Corso di Laurea magistrale

È necessario investire molto di più nella ricerca, per comprendere meglio il comportamento degli ecosistemi e analizzare adeguatamente le diverse variabili di impatto di qualsiasi modifica importante dell’ambiente. L’ingegnere, nell’esercizio della propria attività, deve cercare soluzioni ai problemi che siano compatibili con il principio dello sviluppo sostenibile, ovvero replicabili per tutti già oggi e anche per le generazioni future. Nella propria attività l’ingegnere è tenuto ad evitare che vengano arrecate all’ambiente nel quale opera alterazioni che possono influire negativamente sull’equilibrio ecologico e sulla conservazione dei beni culturali, artistici, storici e del paesaggio. Per questo è fondamentale per la società una figura di ingegnere che sappia valutare gli effetti ambientali del nostro modello di vita!

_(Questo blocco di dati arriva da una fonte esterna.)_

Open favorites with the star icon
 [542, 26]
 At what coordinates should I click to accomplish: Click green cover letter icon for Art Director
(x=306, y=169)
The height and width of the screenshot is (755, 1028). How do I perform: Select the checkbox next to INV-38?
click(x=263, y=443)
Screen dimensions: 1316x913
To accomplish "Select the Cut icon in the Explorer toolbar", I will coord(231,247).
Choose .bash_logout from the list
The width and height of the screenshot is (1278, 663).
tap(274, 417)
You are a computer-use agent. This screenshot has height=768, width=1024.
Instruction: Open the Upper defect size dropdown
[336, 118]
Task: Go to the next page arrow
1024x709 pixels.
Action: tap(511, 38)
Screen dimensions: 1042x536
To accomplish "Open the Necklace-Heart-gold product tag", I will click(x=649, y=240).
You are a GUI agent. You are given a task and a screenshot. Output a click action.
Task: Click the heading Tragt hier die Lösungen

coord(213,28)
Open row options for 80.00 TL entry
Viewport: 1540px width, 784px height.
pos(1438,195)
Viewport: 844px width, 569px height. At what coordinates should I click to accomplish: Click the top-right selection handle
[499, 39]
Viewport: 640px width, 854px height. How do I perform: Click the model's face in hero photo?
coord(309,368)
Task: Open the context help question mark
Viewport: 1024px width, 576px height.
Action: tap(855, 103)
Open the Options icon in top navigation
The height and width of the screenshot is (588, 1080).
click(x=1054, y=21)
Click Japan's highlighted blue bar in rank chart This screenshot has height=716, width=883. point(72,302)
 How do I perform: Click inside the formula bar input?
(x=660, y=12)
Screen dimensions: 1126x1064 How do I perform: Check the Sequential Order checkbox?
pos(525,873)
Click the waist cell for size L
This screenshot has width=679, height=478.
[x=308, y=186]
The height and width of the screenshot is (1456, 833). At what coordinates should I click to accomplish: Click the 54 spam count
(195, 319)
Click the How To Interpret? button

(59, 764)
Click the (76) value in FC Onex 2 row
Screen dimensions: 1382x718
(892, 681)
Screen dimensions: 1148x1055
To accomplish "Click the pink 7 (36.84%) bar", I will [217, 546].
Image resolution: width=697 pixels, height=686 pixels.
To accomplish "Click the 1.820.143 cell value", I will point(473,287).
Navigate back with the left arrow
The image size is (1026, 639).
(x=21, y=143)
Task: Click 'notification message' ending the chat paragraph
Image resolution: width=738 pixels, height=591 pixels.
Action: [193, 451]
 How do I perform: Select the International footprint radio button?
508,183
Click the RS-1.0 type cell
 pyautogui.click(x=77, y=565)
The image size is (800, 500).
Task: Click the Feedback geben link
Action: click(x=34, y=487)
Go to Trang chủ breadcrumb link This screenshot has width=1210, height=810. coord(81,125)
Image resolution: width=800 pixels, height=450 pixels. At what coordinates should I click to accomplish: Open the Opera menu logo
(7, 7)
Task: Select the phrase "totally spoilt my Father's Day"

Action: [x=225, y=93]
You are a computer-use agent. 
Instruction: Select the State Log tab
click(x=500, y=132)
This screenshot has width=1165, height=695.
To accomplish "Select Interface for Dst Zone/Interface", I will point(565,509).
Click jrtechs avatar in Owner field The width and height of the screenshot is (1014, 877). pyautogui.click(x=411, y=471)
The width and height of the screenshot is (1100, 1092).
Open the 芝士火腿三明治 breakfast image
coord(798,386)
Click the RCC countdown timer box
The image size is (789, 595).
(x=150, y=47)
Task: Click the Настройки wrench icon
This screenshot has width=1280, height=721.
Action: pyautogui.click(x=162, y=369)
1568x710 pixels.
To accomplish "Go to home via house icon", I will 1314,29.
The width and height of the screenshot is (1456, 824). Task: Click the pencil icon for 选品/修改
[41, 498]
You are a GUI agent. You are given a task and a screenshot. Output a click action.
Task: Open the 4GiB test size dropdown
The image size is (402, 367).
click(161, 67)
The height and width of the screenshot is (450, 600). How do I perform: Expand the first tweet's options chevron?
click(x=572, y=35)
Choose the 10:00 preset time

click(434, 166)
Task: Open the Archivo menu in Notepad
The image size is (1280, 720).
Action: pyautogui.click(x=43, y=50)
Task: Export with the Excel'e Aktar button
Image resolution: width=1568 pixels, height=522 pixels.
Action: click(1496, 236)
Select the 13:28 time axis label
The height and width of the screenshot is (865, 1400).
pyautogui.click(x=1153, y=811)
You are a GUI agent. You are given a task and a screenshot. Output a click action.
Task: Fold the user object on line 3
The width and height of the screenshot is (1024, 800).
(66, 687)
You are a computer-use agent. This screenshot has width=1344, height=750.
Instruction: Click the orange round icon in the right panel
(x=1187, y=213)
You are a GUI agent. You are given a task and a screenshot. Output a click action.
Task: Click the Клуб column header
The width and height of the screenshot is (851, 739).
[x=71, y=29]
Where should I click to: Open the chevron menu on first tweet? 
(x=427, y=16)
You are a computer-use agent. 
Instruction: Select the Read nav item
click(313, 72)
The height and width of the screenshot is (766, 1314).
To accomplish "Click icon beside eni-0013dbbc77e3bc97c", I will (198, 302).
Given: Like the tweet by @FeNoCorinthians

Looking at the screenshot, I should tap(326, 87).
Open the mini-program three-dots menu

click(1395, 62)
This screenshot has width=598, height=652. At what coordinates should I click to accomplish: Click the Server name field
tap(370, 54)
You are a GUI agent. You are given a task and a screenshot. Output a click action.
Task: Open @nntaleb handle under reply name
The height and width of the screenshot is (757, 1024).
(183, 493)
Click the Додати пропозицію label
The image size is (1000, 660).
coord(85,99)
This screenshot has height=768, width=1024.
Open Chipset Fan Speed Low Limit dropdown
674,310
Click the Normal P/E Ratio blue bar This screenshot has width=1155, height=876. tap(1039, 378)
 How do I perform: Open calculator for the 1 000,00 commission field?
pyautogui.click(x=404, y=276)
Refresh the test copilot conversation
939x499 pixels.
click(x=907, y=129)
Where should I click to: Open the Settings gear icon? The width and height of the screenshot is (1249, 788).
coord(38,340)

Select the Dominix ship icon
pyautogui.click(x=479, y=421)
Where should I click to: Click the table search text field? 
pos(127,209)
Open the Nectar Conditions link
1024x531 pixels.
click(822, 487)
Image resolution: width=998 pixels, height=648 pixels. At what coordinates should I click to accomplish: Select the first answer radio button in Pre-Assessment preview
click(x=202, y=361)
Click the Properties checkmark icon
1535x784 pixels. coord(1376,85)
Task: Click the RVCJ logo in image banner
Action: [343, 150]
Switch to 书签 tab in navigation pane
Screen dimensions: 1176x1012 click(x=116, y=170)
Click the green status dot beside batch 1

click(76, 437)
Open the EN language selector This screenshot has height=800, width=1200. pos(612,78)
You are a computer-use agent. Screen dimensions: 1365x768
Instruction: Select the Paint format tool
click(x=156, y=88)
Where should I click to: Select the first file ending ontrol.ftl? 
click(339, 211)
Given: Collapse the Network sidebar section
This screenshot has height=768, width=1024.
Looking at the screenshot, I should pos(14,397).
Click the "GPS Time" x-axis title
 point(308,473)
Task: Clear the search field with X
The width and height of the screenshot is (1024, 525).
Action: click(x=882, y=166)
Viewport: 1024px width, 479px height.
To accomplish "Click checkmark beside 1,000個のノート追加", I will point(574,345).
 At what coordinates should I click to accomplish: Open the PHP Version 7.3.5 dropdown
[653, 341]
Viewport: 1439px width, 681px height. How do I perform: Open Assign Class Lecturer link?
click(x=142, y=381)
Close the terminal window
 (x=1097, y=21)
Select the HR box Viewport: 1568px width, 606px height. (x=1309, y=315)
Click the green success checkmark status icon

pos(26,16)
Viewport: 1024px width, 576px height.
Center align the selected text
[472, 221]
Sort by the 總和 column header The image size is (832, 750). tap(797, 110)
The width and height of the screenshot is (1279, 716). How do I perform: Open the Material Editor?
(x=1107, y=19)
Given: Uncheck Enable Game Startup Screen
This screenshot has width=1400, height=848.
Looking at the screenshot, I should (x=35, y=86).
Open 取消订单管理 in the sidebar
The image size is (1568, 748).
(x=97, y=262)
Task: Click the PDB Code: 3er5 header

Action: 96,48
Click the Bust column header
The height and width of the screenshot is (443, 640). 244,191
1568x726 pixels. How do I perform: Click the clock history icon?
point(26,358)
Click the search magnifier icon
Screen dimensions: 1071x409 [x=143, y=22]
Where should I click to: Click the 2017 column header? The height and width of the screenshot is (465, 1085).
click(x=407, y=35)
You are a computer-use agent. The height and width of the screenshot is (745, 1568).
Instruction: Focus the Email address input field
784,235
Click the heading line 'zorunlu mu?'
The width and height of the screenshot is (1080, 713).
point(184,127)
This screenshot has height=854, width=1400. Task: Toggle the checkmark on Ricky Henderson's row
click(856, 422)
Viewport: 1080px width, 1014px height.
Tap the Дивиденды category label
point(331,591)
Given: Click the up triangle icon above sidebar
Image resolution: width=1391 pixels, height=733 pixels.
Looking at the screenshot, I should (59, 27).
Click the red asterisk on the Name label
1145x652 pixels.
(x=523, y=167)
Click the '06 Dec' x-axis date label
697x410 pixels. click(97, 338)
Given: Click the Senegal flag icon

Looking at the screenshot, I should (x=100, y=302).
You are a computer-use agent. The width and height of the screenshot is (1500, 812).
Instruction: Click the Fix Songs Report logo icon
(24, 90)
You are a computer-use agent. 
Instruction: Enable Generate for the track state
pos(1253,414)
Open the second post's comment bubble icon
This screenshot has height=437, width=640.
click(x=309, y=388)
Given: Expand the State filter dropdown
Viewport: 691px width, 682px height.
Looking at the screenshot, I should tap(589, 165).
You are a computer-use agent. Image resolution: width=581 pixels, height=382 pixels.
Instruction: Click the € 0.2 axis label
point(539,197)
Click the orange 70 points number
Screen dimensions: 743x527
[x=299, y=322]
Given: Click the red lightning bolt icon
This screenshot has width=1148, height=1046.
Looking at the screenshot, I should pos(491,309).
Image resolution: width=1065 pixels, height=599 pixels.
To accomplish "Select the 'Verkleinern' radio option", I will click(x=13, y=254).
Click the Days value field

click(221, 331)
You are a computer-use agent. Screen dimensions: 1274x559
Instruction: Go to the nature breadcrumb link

Maurizio Tira, Università degli Studi di Brescia
Perché studiare Ingegneria per l’Ambiente e il Territorio all’Università degli Studi di Brescia?
  • L’ambiente è la dimensione in cui ogni essere umano vive, e mai come oggi le trasformazioni operate dall’uomo ne hanno compromesso gli equilibri.
  • La tecnica, illuminata dall’etica professionale, è fondamentale per ridurre gli impatti negativi delle opere antropiche e per trovare modelli alternativi e più sostenibili di sviluppo.
  • Solo una classe dirigente preparata sulle tecniche di intervento nel campo ambientale e sul governo del territorio potrà scongiurare nel futuro gli errori commessi nel passato.
  • Esiste una vasta e crescente richiesta di competenze in campo ambientale e territoriale, nella messa a punto di tecnologie appropriate, sia in Italia sia nei paesi meno economicamente sviluppati.

Durata: 2 anni

Modalità di ammissione: Verifica dei requisiti curriculari e di personale preparazione, come definiti dal Regolamento didattico del corso di studi

Frequenza: Libera

Sede: Brescia

SBOCCHI PROFESSIONALI

Gli ambiti professionali del laureato nel Corso di laurea magistrale in Ingegneria per l’Ambiente e il territorio sono: progettazione e gestione delle opere idrauliche e della difesa del territorio, degli impianti sanitario-ambientali, dei sistemi di trasporto urbani ed extraurbani e del rilevamento ambientale, da svolgere in maniera autonoma e anche in modo innovativo; direzione per la pianificazione, programmazione e progettazione urbanistica e territoriale alle diverse scale, nonché valutazione di piani, progetti e impianti tecnologici; direzione, tecnico-amministrativa e tecnico-commerciale, di elevato livello, presso Amministrazioni pubbliche, imprese, Enti pubblici e privati e studi professionali.